You can extend the inner product to the various dyadics and invoke multiple times. Example:
$$pqrs\bullet \bullet uvw = (r\bullet v)(s\bullet u)pqrw = g_{su}g_{rv}\cdot pqw$$

Now if you must distinguish between covariant and contravariant vectors then you could use a star notation or simply use raised and lower indices.

The metric then on a space with basis $$\{\mathbf{e}_1, \mathbf{e}_2,\cdots\}$$ would be expressed in dyadic form using dyadics of the dual basis, $$\{ \mathbf{e}^k\} : \mathbf{e}^k ( e_j) = \delta^k_j$$

The metric (or any other rank (0,2) tensor) is then expressed as:
$$\mathbf{g} = \sum_{i,j} g_{ij} \mathbf{e}^i \mathbf{e}^j$$

The main problem with dyadic notation is that it is difficult to express all the possible index contracting products since the order the vectors are written matters. Ultimately one drops the dyadic notation altogether except in introductory definitions. Simply work with the indexed coefficients themselves. This with Einstein's summation convention makes expressing all tensor math straightforward and compact.

3. Nov 22, 2008

### Manuel_Silvio

Thanks a lot, jambaugh. Very nice explanation. Though, I am rather familiar with tensor analysis in coordinates. Perhaps I haven't stated clearly where my understanding fails.

Assume you have a Riemannian metric g, e.g. the one induced by the existence of a transparent medium, you can simply compute the Christoffel symbols of second kind, write down the geodesic equations, and attempt to solve them. I know how to do that.

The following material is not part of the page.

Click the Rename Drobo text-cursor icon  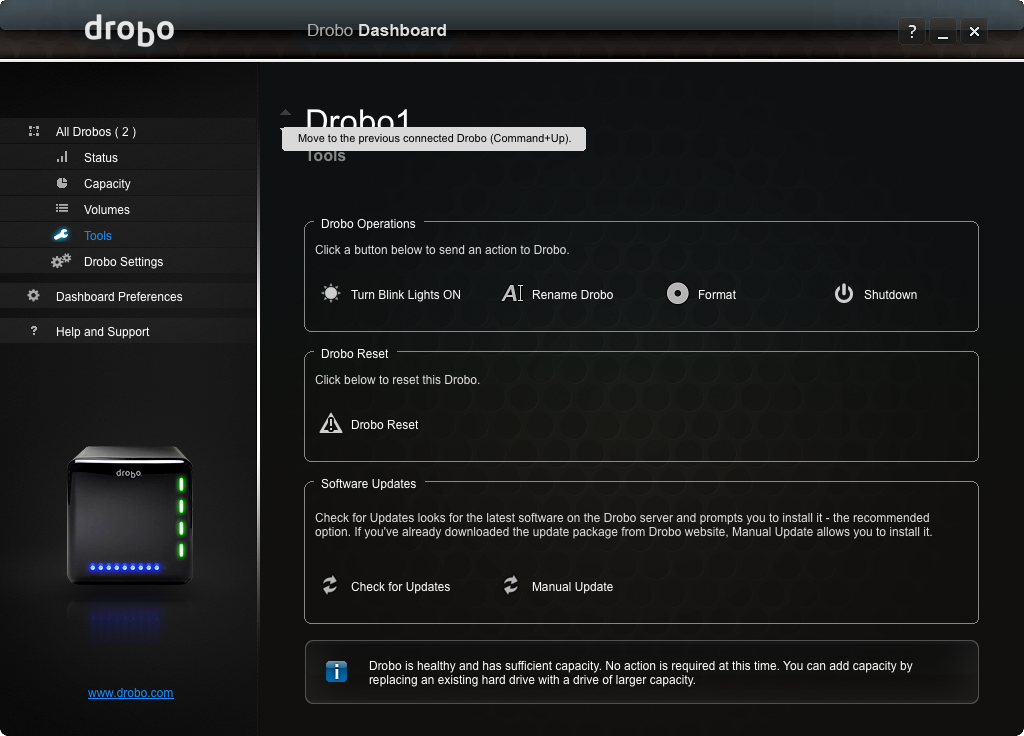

However, upon being introduced to dyads/dyadics I was told that a dyad understood as an operator on the vector space (in this case the tangent space at each point) could be interpreted as the physical entity it represents, for example the transparent medium, acting on other physical things, light in the example I'm trying to comprehend. The medium acts on light, a vector, and changes its direction and magnitude.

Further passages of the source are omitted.